大逆転で優勝候補を撃破した。第103回全国高校野球選手権大会(甲子園)は23日に第10日目を迎え、第1試合で近江(滋賀)が大阪桐蔭を6―4で下し、16強入り。2018年以来、3年ぶりとなる3回戦進出を果たした。

 序盤から2回までに4点をリードされる苦しい展開となった。それでも気持ちを切らさず1点ずつ返しながら、じわじわとプレッシャーをかけ続けた。

 3回一死一、三塁から2番・西山(3年)がスクイズを決めて反撃の狼煙を上げると、4回にも5番・新野(3年)が右越えのソロ本塁打を放ち、これで2点差。5回には4番・山田(2年)の左犠飛で1点差とし、7回には再び新野に右前適時打が飛び出して同点としていた。

 そして4―4で迎えた8回にクライマックスが訪れた。二死満塁から途中出場の3番・山口(3年)の左翼線2点二塁打で2点を奪い、ついに勝ち越し成功。最大4点差を終盤でひっくり返す〝ミラクル勝利〟を手繰り寄せた。

 立ち上がりは安定しなかった2年生右腕の先発・山田も3回以降はヒット1本に封じ込めるなど完全に立ち直り、終わってみれば6回4安打4失点、7奪三振の粘投。7回からは背番号1の岩佐(3年)が継投し、1安打無失点で抑え切った。

 試合後の多賀章仁監督は会見で開口一番「いや、もう信じられないですね、まだ…」と一言。「悪い立ち上がりの流れから、よう打ち直してくれたなと思う。山田の4回、5回、6回のピッチングはゲームをもう1回引き戻してくれた。
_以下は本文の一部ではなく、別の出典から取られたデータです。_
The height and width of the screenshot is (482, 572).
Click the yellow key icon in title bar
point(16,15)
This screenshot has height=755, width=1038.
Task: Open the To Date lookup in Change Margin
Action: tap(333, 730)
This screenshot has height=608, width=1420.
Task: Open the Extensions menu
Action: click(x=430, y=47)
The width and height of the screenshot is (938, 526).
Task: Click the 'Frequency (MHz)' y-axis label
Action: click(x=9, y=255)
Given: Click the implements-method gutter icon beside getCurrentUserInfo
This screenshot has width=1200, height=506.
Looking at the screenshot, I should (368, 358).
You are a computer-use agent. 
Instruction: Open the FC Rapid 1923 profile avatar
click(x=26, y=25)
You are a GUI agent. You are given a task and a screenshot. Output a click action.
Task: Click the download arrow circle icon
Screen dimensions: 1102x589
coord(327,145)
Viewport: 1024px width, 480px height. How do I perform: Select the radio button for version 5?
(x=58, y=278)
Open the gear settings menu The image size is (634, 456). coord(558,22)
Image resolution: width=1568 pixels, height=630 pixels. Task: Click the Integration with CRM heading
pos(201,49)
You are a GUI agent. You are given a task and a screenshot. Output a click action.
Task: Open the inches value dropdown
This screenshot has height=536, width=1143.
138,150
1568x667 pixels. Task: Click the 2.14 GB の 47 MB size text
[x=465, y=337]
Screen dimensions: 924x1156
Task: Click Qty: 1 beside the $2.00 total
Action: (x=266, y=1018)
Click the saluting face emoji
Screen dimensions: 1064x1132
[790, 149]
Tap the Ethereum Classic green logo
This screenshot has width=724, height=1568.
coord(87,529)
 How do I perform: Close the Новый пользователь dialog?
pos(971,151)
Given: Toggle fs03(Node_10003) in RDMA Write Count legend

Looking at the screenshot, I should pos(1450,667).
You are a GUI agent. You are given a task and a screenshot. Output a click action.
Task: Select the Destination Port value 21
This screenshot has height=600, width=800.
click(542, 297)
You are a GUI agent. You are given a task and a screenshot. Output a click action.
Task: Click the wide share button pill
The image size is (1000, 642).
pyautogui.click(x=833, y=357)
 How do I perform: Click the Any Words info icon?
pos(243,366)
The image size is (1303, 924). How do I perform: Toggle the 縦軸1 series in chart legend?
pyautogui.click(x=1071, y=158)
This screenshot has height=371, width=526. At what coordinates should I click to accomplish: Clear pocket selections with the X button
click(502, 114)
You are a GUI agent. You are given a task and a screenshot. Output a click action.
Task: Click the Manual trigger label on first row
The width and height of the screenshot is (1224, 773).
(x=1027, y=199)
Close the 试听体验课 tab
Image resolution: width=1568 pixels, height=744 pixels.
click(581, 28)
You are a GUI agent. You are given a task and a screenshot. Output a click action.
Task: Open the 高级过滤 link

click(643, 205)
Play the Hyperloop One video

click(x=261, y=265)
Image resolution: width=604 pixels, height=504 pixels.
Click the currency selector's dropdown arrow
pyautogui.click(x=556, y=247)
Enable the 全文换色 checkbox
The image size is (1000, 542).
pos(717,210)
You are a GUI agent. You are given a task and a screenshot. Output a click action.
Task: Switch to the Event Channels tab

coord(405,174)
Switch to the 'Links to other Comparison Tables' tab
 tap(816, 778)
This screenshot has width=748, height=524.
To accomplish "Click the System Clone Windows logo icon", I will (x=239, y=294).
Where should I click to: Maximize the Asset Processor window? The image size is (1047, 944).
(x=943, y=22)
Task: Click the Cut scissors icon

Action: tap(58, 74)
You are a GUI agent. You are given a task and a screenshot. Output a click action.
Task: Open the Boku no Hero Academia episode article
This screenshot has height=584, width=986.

守りから攻撃ということで言うならば、あの攻めの投球が終盤、7、8、9に逆転の流れが作れたんじゃないかと思う」とも続け、激闘を振り返った。

 そして「こういう経験をした彼らはまた一段と力を持つ。甲子園に育ててもらっている。大阪桐蔭に勝てたことは大きな自信。次の試合もチャレンジ精神で食らいついていく」と言葉に力を込め、次戦に闘志を燃やした。

 次の3回戦は25日、第4試合で盛岡大付(岩手)と対戦する。